微摺動摩耗腐食(フレッティングコロージョン)とは

まず「微摺動摩耗」とは、嵌合している端子どうしの接点部が微細な振動によって動く、つまり摺動(しゅうどう)することによって、コネクタの抜き差し、挿抜をしていないのにも関わらず接点部のめっきが掘り下げられ、摩耗することです。

この摩耗の際に発生しためっき粉が酸化されます。これを微摺動摩耗腐食フレッティングコロージョン(fretting corrosion)と言います。

このフレッティングコロージョンが進むと、酸化されためっき粉が接点部に堆積し、この酸化物は不導体であるために、コネクタの接触不良、不導通の原因のひとつとなります。

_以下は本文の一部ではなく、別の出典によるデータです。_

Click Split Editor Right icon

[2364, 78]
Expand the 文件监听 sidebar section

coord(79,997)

一番最初に発見された現象が腐食であったため「フレッティングコロージョン」と総称されますが、上述のように細かな振動に依る摩耗粉が問題の起点となるため、微摺動摩耗、フレッティング摩耗(fretting wear)や、これによって部品が疲労を起こし破壊に至るフレッティング疲労(fretting fatigue)も、関連する内容になります。

微摺動摩耗の発生メカニズム

微摺動摩耗は、コネクタのみならずボルト接合部やリベット接合部などの固定されていると思われる箇所でも発生し得ますが、ここではコネクタの例をもとに説明します。

微摺動摩耗、微摺動摩耗腐食は、主に錫めっきのコネクタで懸念視されます。

錫めっきは表面に非常に薄い酸化錫の膜を形成することで、内部のめっき層や母材が酸化されることを防ぎます。

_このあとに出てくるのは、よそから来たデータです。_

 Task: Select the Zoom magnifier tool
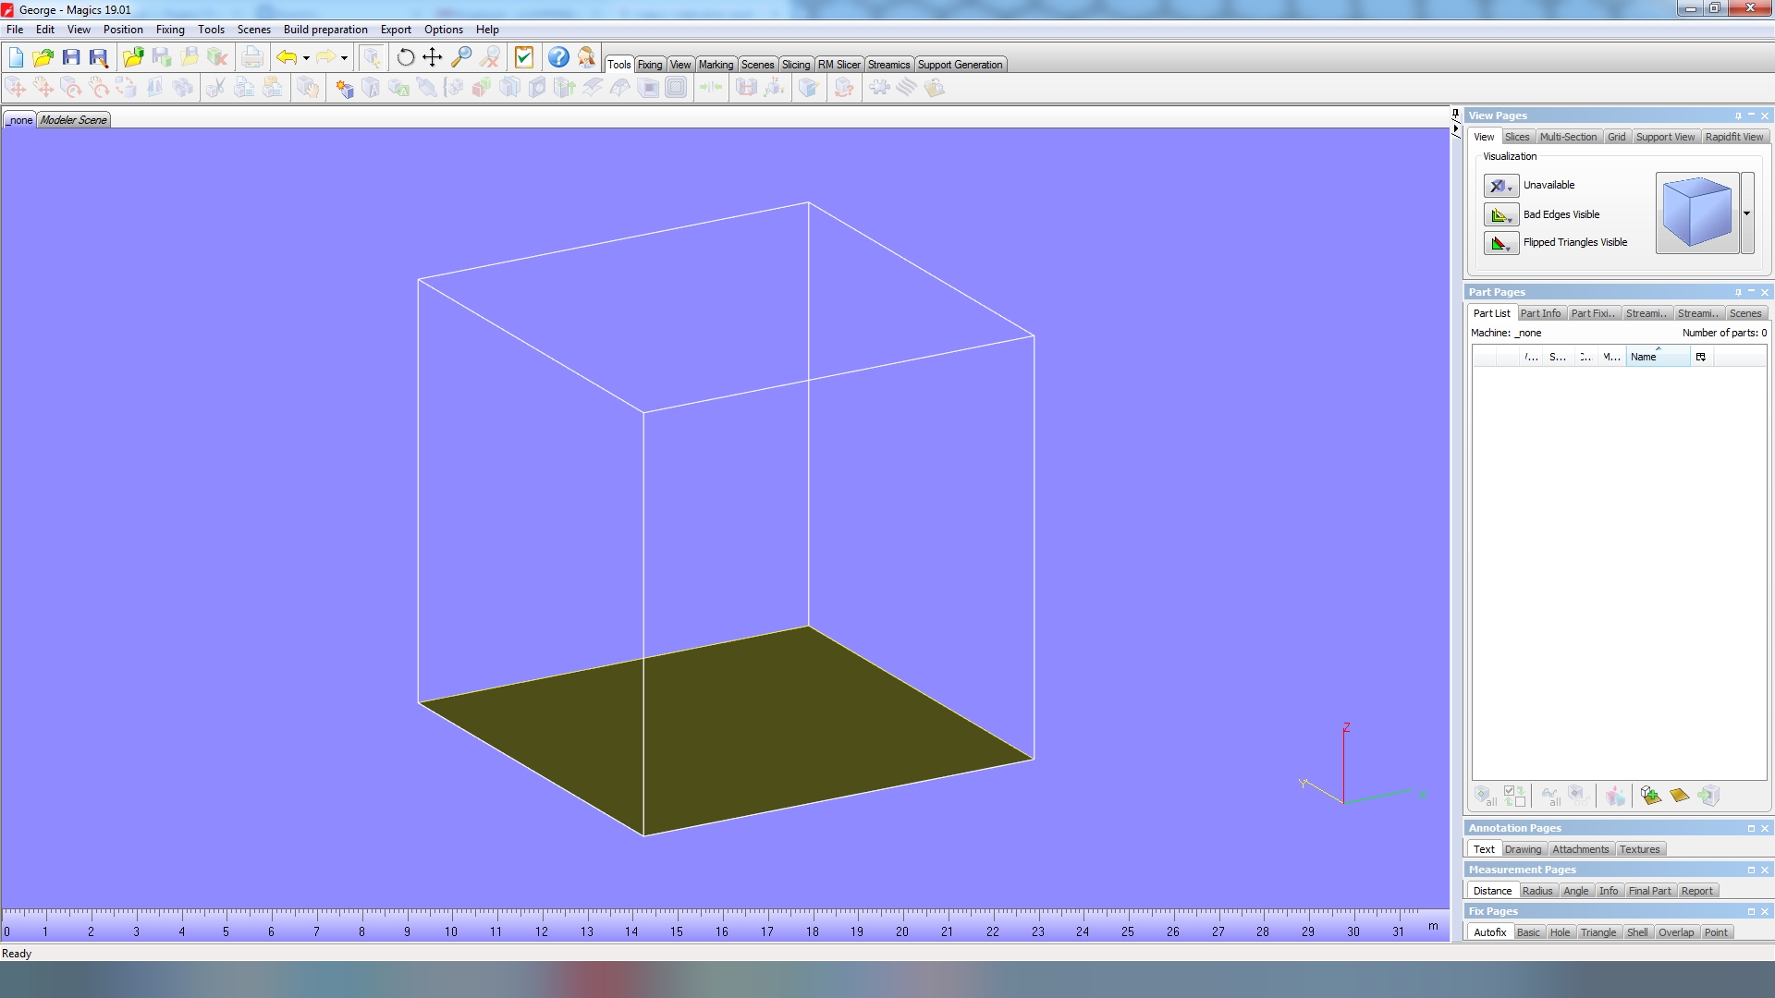coord(460,57)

コネクタが嵌合されるときに、メス端子はオス端子の表面を摺動します。このとき、酸化錫の層は拭い取られ、酸化していない錫の層が露出します。

接点はこの酸化していない層で接触することで、十分に低い接触抵抗値を得ることができます。

微振動は様々な環境で発生し、これを完全に防ぐことはできません。一方で、接点が微摺動するかどうかはコンタクト部の設計、接点形状や接圧その他により発生しやすさが変わります。

微摺動が起こると、接点部分が少しずつ削られ、微細な摩耗粉が発生します。
この摩耗粉はすぐに酸化され、酸化錫となります。酸化錫は硬度が高く、研磨剤のようにさらに接点を削っていきます。

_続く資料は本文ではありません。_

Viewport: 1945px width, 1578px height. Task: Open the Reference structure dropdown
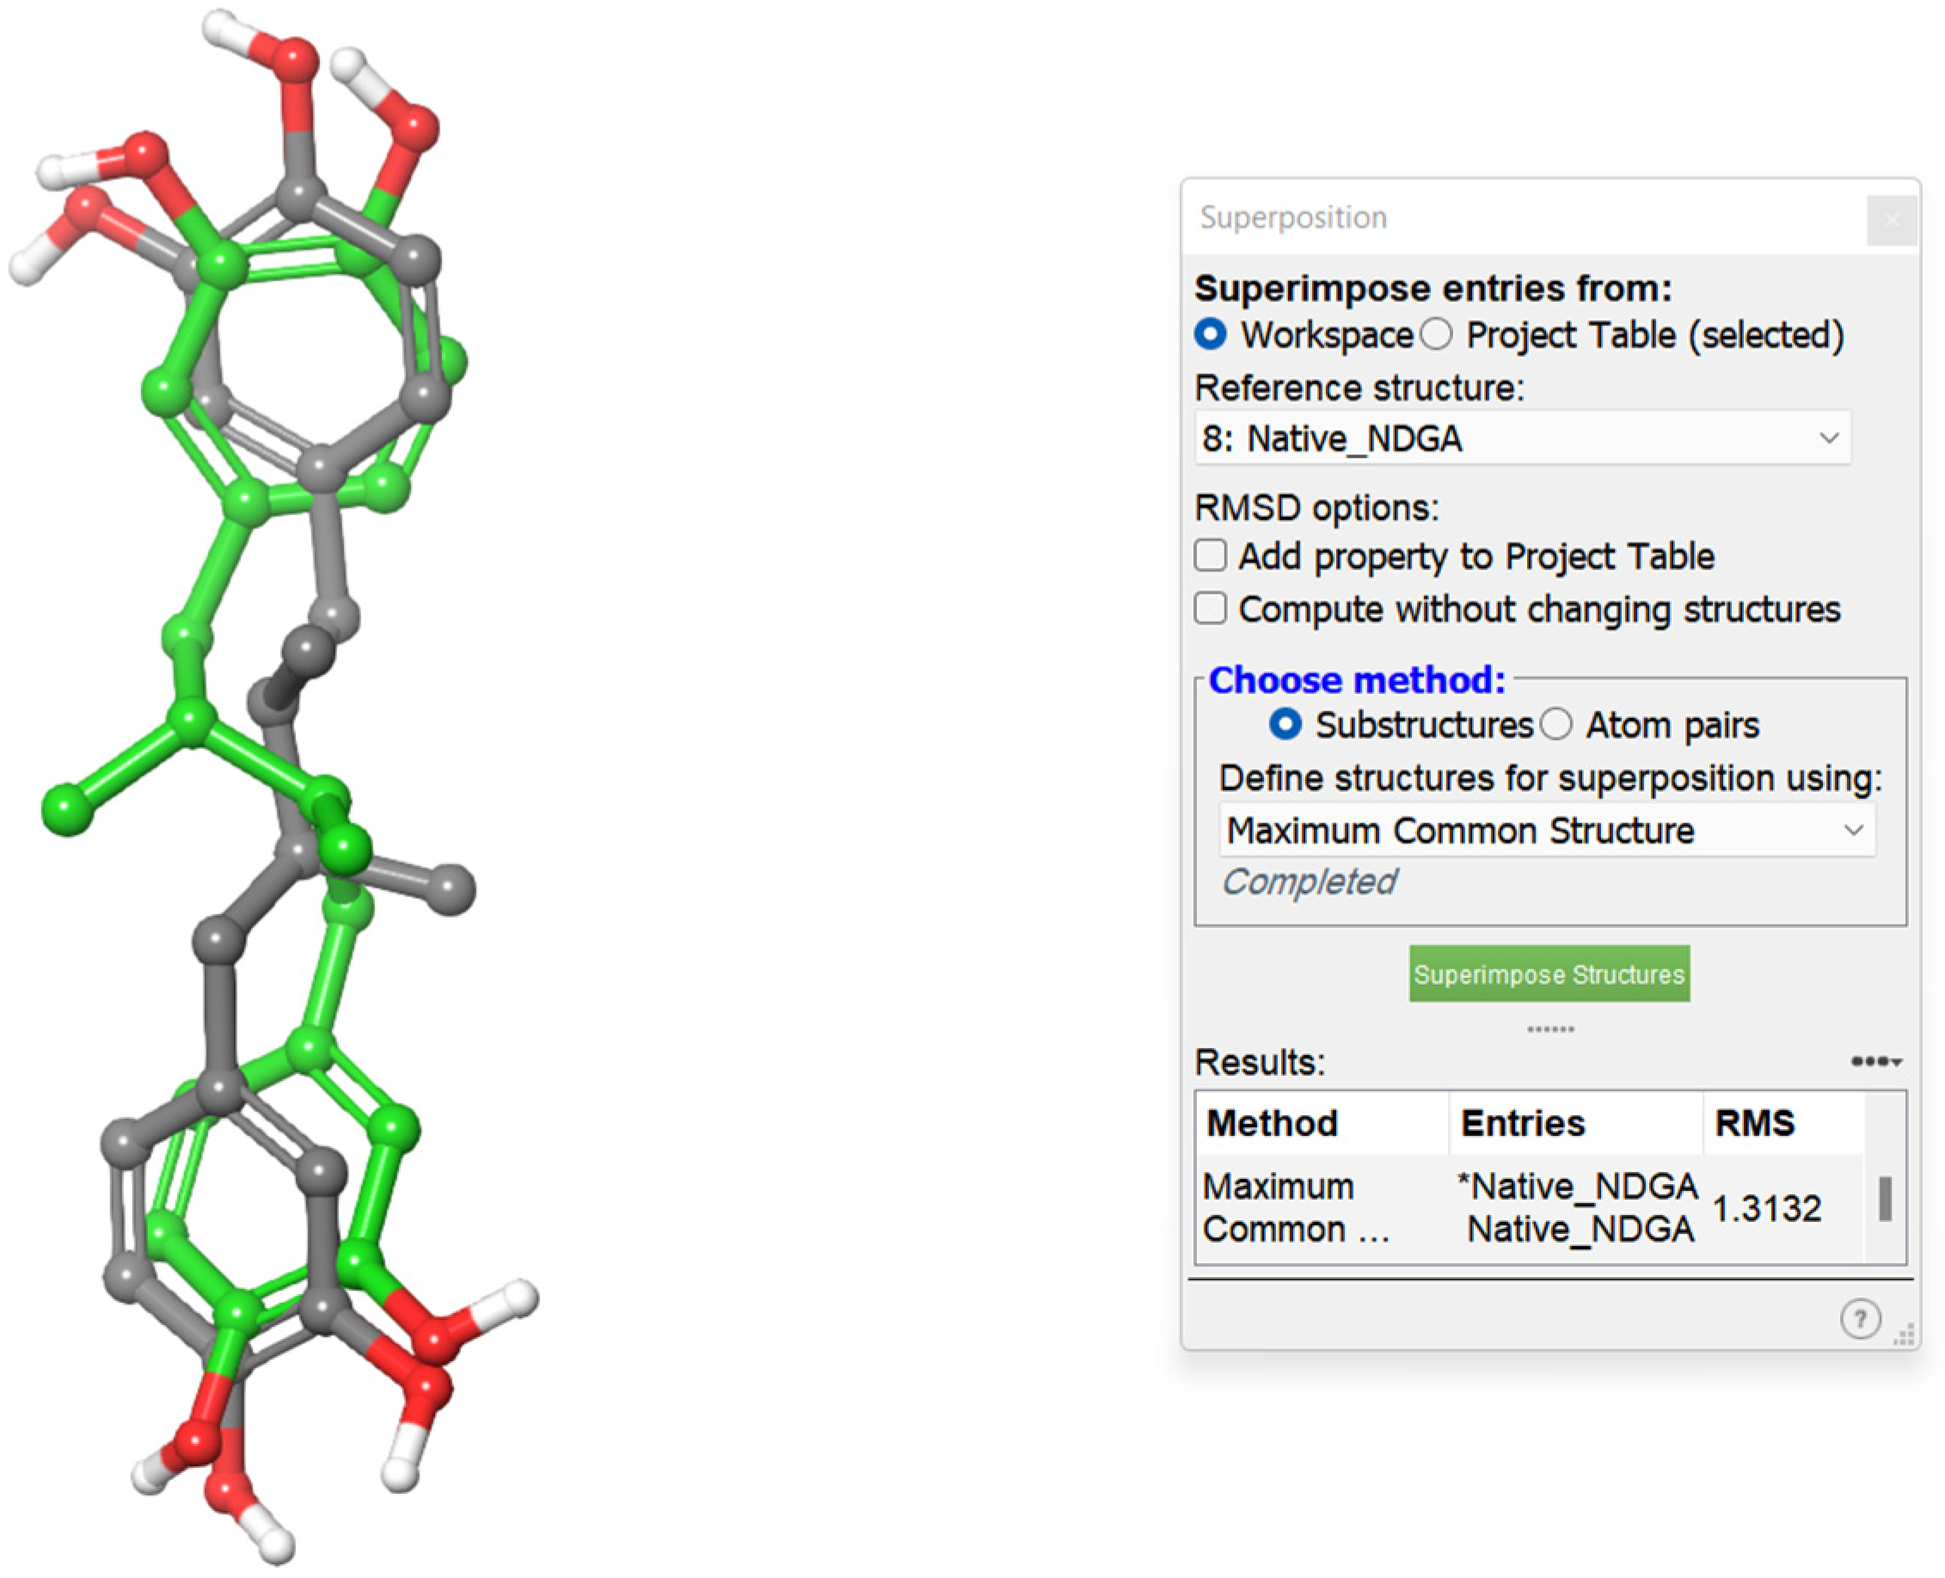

酸化錫の摩耗粉によってさらに接点部の摩耗が進行し、摩耗粉が堆積していきます。

酸化錫の電気抵抗は純錫に比べて非常に高いため、堆積した酸化錫の摩耗粉に接点が乗り上げると、瞬断が発生する場合があります。

少し接点がずれて酸化錫の山から接点が外れたり、挿抜して新しい純錫層が露出したりすると、この瞬断は起こらなくなるため、再現性が低い不具合になります。

さらに微摺動摩耗が進行すると、めっき層が完全に削られて母材が露出します。

コネクタの母材の多くは銅が使用されており、非常に酸化・腐食しやすい金属です。

微摺動摩耗の進行により母材まで削れ、母材が腐食されることで、この腐食は大きく進行します。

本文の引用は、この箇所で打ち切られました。